Au moment de la décision prise, pour des raisons purement politiques, d’arrêter Super Phenix, la France était la référence en matière de SFR[6]. Cet arrêt eut, évidemment, un effet catastrophique sur les équipes, même si le fonctionnement et les expériences faites sur le prototype Phenix de 250 MW maintinrent une compétence en la matière jusqu’à l’arrêt de ce réacteur en 2010 après 40 ans de bons et loyaux services. Pour que cette extraordinaire compétence ne soit pas entièrement passée par pertes et profits, le CEA entreprit d’étudier le projet ASTRID, dans le cadre du programme international Génération 4. Ce projet a reçu un budget d’environ 600 M€ et a occupé environ 500 ingénieurs et techniciens. Il semble que l’arrêt du programme est envisagé par la nouvelle direction du CEA, signant ainsi le renoncement à maîtriser une technologie qui sera très probablement clé au cours du siècle, au moment où la Russie (qui avait pris le leadership dans le domaine après l’arrêt de Superphenix), l’Inde, et la Chine ont des programmes dynamiques de construction de réacteurs de type SFR.

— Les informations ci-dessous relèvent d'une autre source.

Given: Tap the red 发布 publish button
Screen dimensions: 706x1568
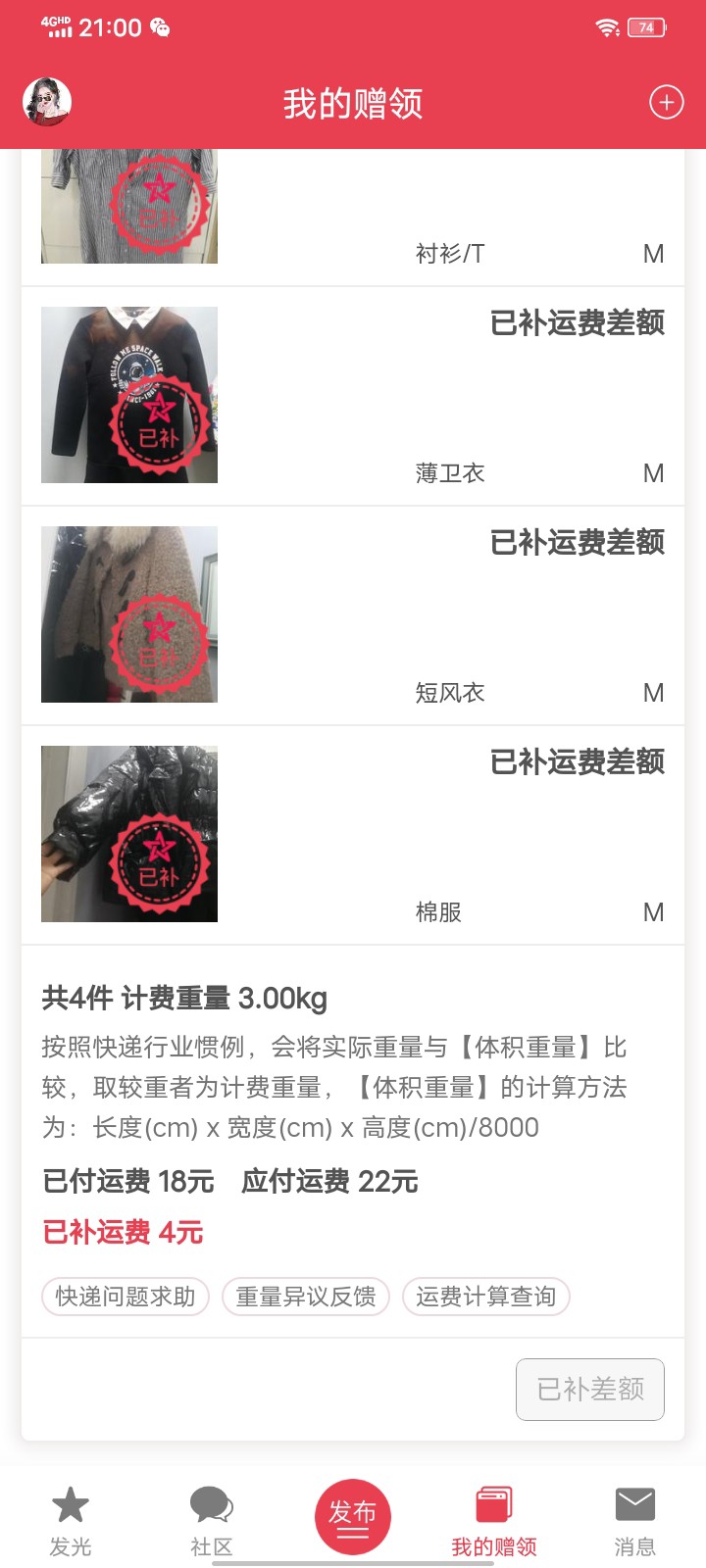Looking at the screenshot, I should [353, 1516].
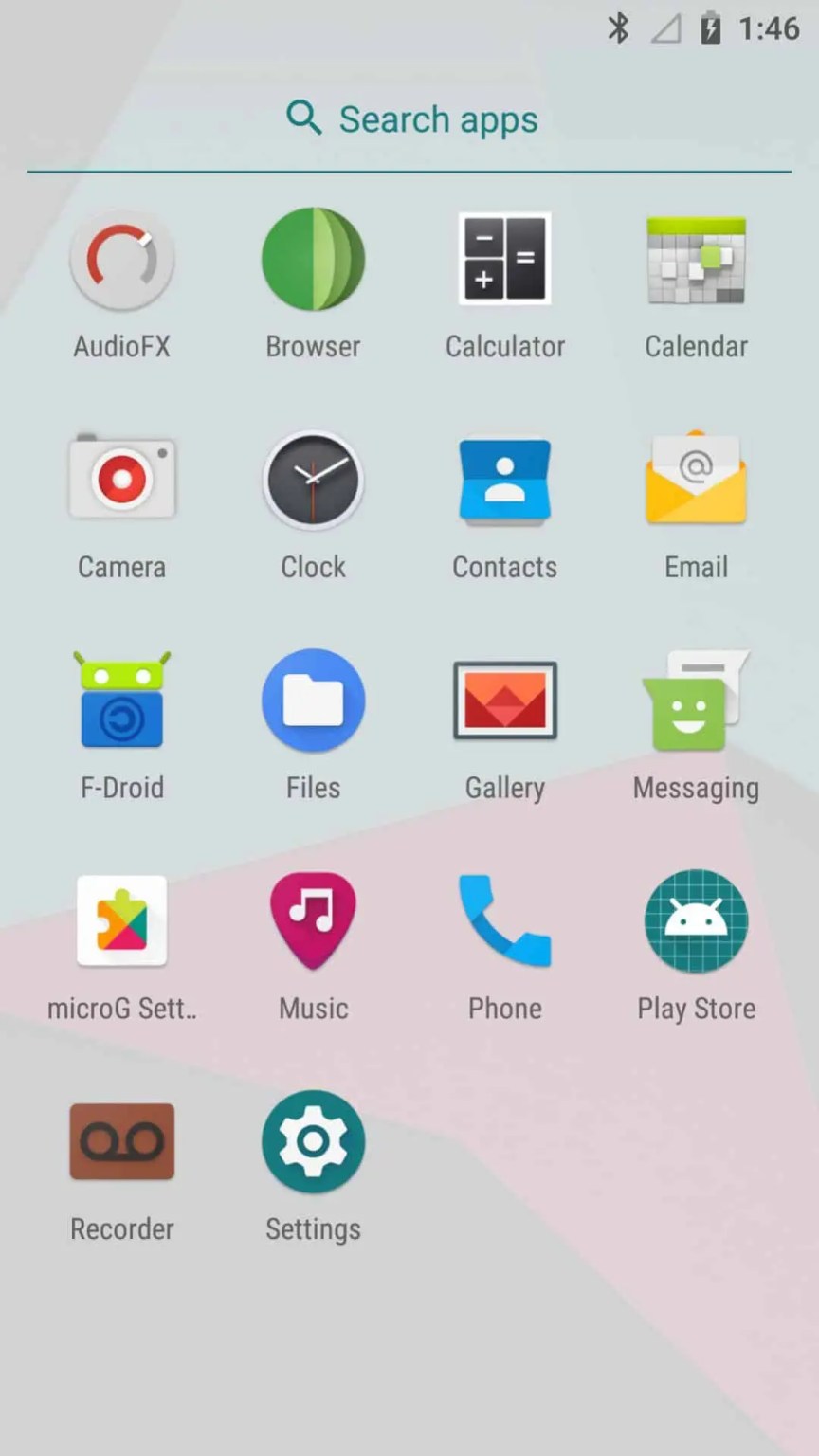
Task: Open the Calendar app
Action: 696,258
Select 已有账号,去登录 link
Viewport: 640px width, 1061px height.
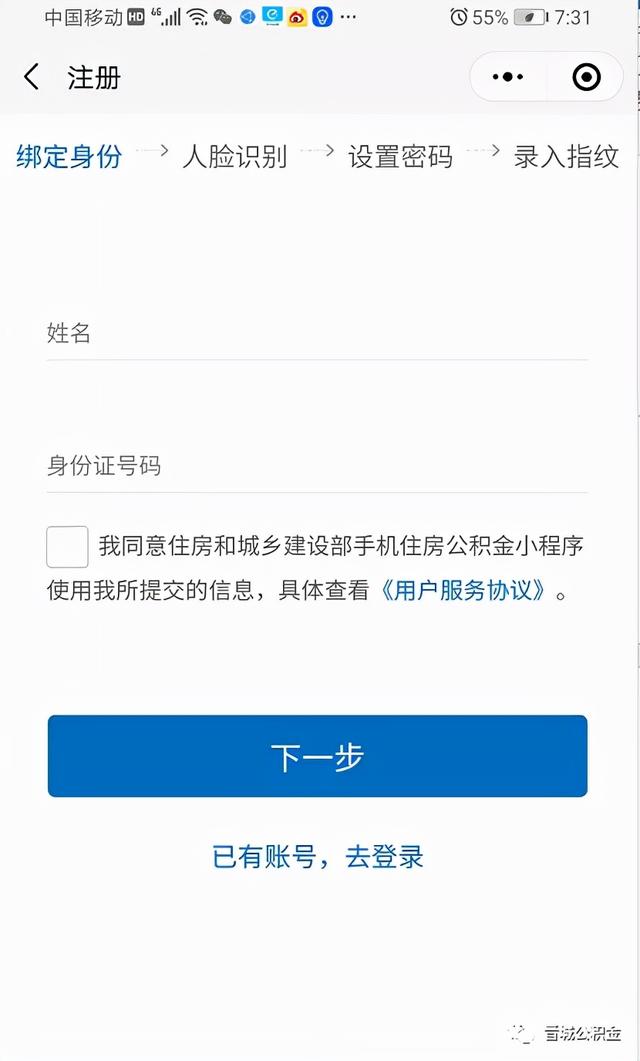pos(318,857)
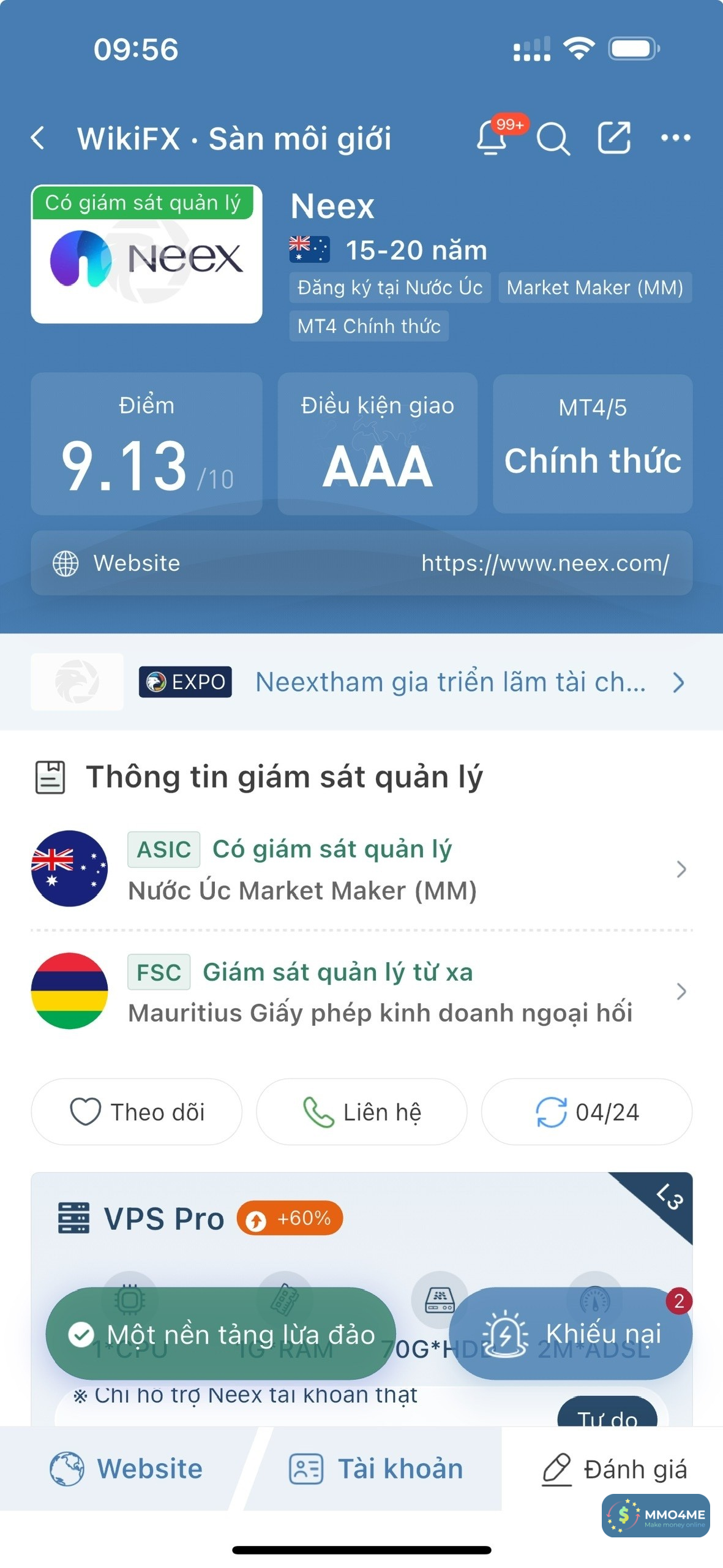Go back from the WikiFX broker page

[38, 138]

Cette triste démission de notre pays ne sera qu’un exemple de plus de notre désindustrialisation puisque ASTRID, d’un coût affiché de 5 Mds d’euros aurait été presque complètement réalisé en France, alors que les éoliennes géantes et les panneaux photovoltaïques qui bénéficient d’un financement, annuel celui-là, de 5 Mds d’euros, sont pratiquement entièrement importés. La Cour des Comptes a démontré que les milliards d’euros prélevés sur la facture énergétique des Français pour soutenir la construction d’éoliennes et d’installations photovoltaïques, n’avaient aucune influence positive sur le système électrique de notre pays, au contraire, qu’elles ne diminuaient pas les émissions de CO2 et qu’elles n’encourageaient pas la recherche. Penser qu’il suffirait de consacrer un an de cette gabegie pour permettre à notre pays de rejoindre le peloton de tête dans le développement d’une technologie cruciale pour le contrôle du réchauffement climatique en construisant ASTRID laisse pantois. Espérons que cet abandon stupide sera lui-même abandonné. Dans le cas contraire, ceux qui auront été à la manœuvre porteront une responsabilité écrasante non seulement en ce qui concerne la perte de statut scientifique et industriel de notre pays mais, aussi, en ce qui concerne la disposition d’outils indispensables dans la lutte contre le changement climatique.

 

[2] GEA Scenario database, Version 2.0.2, http://www.iiasa.ac.at/webapps/ene/geadb/dsd?Action=htmlpage&page=regions

[3] 1 EJ=24 Mtep=277 TWh

[4] http://dx.doi.org/10.1504/IJGEI.2017.10000873 et doi : 10.1504/IJGEI.2017.086622.

[5] L’efficacité d’utilisation de l’uranium est 100 fois meilleure avec les SFR qu’avec les REP. Il est alors possible d’exploiter des gisements à très faible teneur, par exemple l’extraire de l’eau de mer. Les océans contiennent 4 milliards de tonnes d’uranium se renouvelant à raison de 20 000 tonnes par an grâce aux apports des fleuves. L’efficacité d’utilisation divise également par 100 le volume de déchets nucléaires.

[6] Sodium Fast Reactor en français : Réacteur à Neutrons Rapides (RNR) refroidis au Sodium. Noter que ces réacteurs produisent 100 fois moins de déchets que les réacteurs à eau pressurisée, et qu’ils ont la capacité de brûler les déchets les plus problématiques (les actinides mineurs).